If you have a related question, please click the "Ask a related question" button in the top right corner. The newly created question will be automatically linked to this question.

Asynchronous EMIFA access appears to be slow

I'm using the TMS320C6748B with an asynchronous EMIFA interface (CS3) to an FPGA. PLL0.SYSCLK1 is running at 200MHz and  I have set the EMIFA clock (PLL0.SYSCLK3) to 73MHz and the async configuration register (CE3CFG) to 0x00200105. We have tried a value of 0x00000001 but had some issues correctly reading the values from the FPGA but the speed never increased.

The issue is the it takes about 980ns to execute a read like;  temp=*fpga_address with all cache turned off. With cache (L1P,L1D,L2) enabled the time is about 480ns-500ns (CS3 address space not cached). If we run at the preferred 50Mhz then the time is 540ns.

This statement was timed by pulsing a GPIO pin low before the read and pulsing it high after the read and then using a scope to measure the length of the pulse.  If you execute this read in a loop while waiting for a signal to change then the time can become excessive. For example sometimes this loop would execute 62 times before the signal changed so we are waiting around 30us. We measured the chip select and output enable signals with a scope and got: CS duration of 36ns, OE duration of 10ns with about 10ns setup time and 12 ns hold time. This would seem to imply that the read time should be much smaller.

Is it normal to have this much latency through the processor for an external memory read/write?  I added the CS3 address space to cache and cut it down to under 200ns but caching an external hardware address that can change quickly is usually not a good idea.

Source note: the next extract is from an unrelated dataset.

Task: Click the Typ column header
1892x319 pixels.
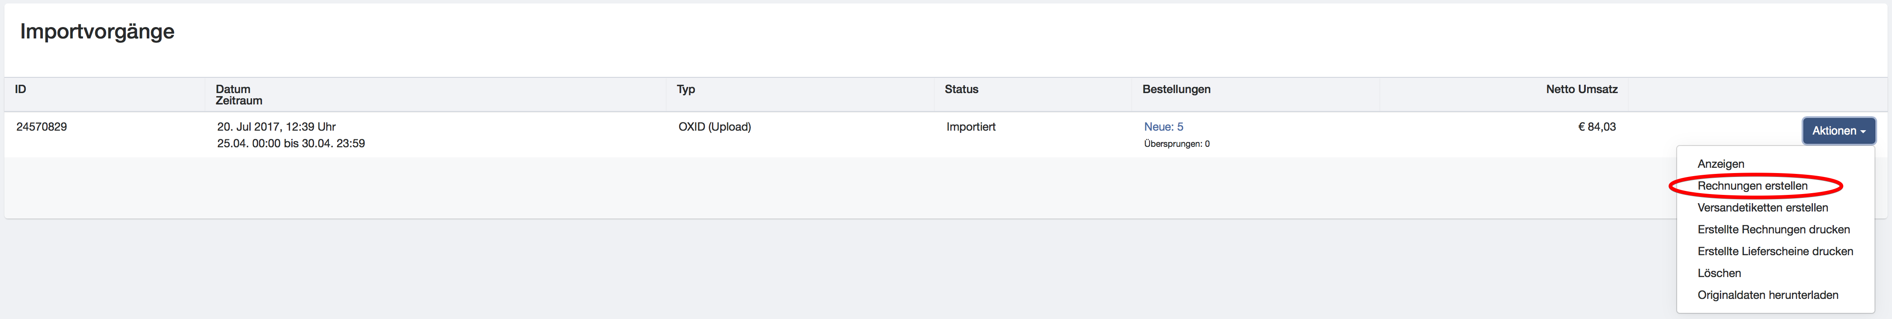Action: pos(685,90)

Is there anyway to speed this up?

We orginally looked at using a synchronous EMIFA interface but it looked like an SDRAM type interface is the only type available. We want a linear address space to the FPGA and don't want to deal with the RAS and CAS for column and row addressing. We also don't need any of the memory refresh capability.

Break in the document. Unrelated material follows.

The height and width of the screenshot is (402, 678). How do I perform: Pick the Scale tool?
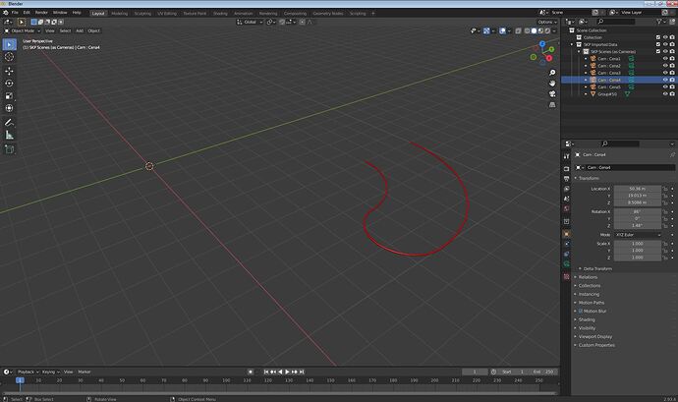tap(9, 96)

Do you have any reference designs for synchronous SRAM type interface (clock, CS, OE, WE)  to an FPGA or other device using the EMIFA? Can we setup this synchronous type interface using one of the asynchronous chip selects (CS2-5) or would it require the synchronous chip select, CS0, to be used? Do you believe the synchrounous interface would be faster?

Thanks,

Dave

  • Dave,

    Please search the Single Core DSP Forum for some keywords like EMIFA and slow and reserved and C6748. I am not certain the part number, but I recall an issue with a reserved register that needed a bit to be flipped for better operation. This might be related to your device, but I am about to run to a meeting and I wanted to give you something to look for until I get back to this (which may be a while).

    Regards,
    RandyP

  • Hi Dave,

    Thanks for your post.

    There are useful E2E threads provided below which would be helpful to understand the EMIFA read speed with asynchronous device and addressing EMIFA questions:

    http://e2e.ti.com/support/embedded/starterware/f/790/t/187844.aspx

    http://e2e.ti.com/support/dsp/tms320c6000_high_performance_dsps/f/115/t/258949.aspx

    http://e2e.ti.com/support/dsp/tms320c6000_high_performance_dsps/f/115/t/42869.aspx

    Kindly check the above E2E threads which would give you brief idea on EMIFA interface with asynchronous devices.

    Thanks & regards,

    Sivaraj K

    ---------------------------------------------------------------------------------
    Please click the
    Verify Answer button on this post if it answers your question.
    ---------------------------------------------------------------------------------
  • Thanks for the links but I had already searched the forum and found those entries. They do not address my problem though as my original post showed the CE3CFG register has be set to 0x00000001 which is not the default reset value. The CS, OE, and R/W timings show the read access should be much faster. There is apparently quite bit of overhead in the processor that I can't find anyway to get rid of. I think the data path is L1 cache/memory to L2 cache/memory to external memory to L2 cache/memory to L1 cache/memory. It appears that the L1 cache/memory - L2 cache memory path that is adding an excessive amount of time.

  • Hi Dave,

    Thanks for your update.

    Basically, asynchronous mode of read operation shall be divided in three steps (setup, strobe and hold time) and you need to experiment these parameters which are configurable in terms of CLK OUT. You need to measure the EMIFA clock source and need to check out for appropriate EMIFA CEn configuration register bit fields(asynchronous/synchronous) as per datasheet.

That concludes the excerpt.